Omzunun sarsıldığını fark ettiğimde içimde bir şeyler kopmuştu.

Elimi omzuna koyup kendime çektim. Saniyesinde kollarını belime dolayıp başını göğsüme gömdü tıpkı bir yavru kedi gibi.

Kendini tutmayıp hıçkırarak ağladığında gözlerim dolmuştu. Onun bu güzel kalbinin bu kadar şeyi kaldırması zordu. O; narin, güzel, masum bir kalbe sahipti. Onun kalbini kıranların kafasını kırmak istiyorum...

"Hyung...ben. Ben onu unutmak istiyorum."

"Hm?"

Yeosang'ın dudaklarından dökülen şeyin gerçekliği tartışılırdı. Belki yine halüsinasyon görüyordum...

Derin bir nefes verip kafasını göğsümden kaldırdı ve gözlerimin en derinine baktı. O an eridim...

"Ben Wooyoungu unutmak istiyorum."

________________________________

-Yeosang'dan-

Şirketten çıkarak ,daha doğrusu koşarak, yeni keşfettiğim şirkete yakın sahil kenarına ilerledim.

Arkamdaki adım seslerini işitsem de  umursamadan sahildeki en yüksek kayalığa oturdum. Arkamdaki kişi de oturduğunda duş jelinden kim olduğunu anlamıştım.

Yine Seonghwa hyungdu.

O gelmedi ve gelmeyecek...

San benden daha değerli...

Diğer omzumda bir el hissettiğimde hiç düşünmeden Seonghwa hyunga sarıldım.

O an aklıma bir çok şey gelmişti.

Mesela artık her ânımda Wooyoung yoktu. Her ağladığımda, her mutlu olduğumda ve her korktuğumda yanımda olmadı.

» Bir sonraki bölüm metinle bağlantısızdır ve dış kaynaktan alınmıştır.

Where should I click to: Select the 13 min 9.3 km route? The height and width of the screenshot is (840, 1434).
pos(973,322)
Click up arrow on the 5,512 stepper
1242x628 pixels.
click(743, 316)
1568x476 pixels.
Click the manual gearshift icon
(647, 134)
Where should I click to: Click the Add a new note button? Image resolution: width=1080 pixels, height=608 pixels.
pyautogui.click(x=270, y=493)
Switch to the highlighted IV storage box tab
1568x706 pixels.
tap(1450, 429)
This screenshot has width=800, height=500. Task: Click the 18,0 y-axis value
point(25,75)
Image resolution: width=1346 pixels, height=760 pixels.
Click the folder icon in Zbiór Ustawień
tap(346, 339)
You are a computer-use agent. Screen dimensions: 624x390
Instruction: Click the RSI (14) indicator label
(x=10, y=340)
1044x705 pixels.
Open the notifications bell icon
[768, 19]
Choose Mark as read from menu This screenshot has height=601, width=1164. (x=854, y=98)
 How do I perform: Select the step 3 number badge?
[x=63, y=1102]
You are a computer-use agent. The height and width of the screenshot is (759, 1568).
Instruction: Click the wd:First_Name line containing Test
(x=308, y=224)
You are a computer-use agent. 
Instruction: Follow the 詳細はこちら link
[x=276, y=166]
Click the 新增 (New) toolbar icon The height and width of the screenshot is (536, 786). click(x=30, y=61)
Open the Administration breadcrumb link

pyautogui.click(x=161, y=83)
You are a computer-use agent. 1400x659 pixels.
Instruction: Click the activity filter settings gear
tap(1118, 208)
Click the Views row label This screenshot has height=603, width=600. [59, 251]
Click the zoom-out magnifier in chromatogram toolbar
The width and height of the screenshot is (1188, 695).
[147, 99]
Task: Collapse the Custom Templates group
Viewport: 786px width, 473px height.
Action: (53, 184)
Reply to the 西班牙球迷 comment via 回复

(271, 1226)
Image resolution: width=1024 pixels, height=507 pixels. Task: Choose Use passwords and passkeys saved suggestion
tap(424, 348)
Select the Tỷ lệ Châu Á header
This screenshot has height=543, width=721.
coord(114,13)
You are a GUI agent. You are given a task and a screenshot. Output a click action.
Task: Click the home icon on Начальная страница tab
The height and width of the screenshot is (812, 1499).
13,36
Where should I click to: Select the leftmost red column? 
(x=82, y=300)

Acı verici de olsa gerçekleri görmüştüm. Ben artık Wooyoung için bir hiçtim.

Aldığım ani kararı Seonghwa hyung'a söylemek istedim.

"Hyung...ben. Ben onu unutmak istiyorum."

"Hm?"

Seonghwa hyungun cevabı üzerine yerimde dikleştim ve gözlerine baktım.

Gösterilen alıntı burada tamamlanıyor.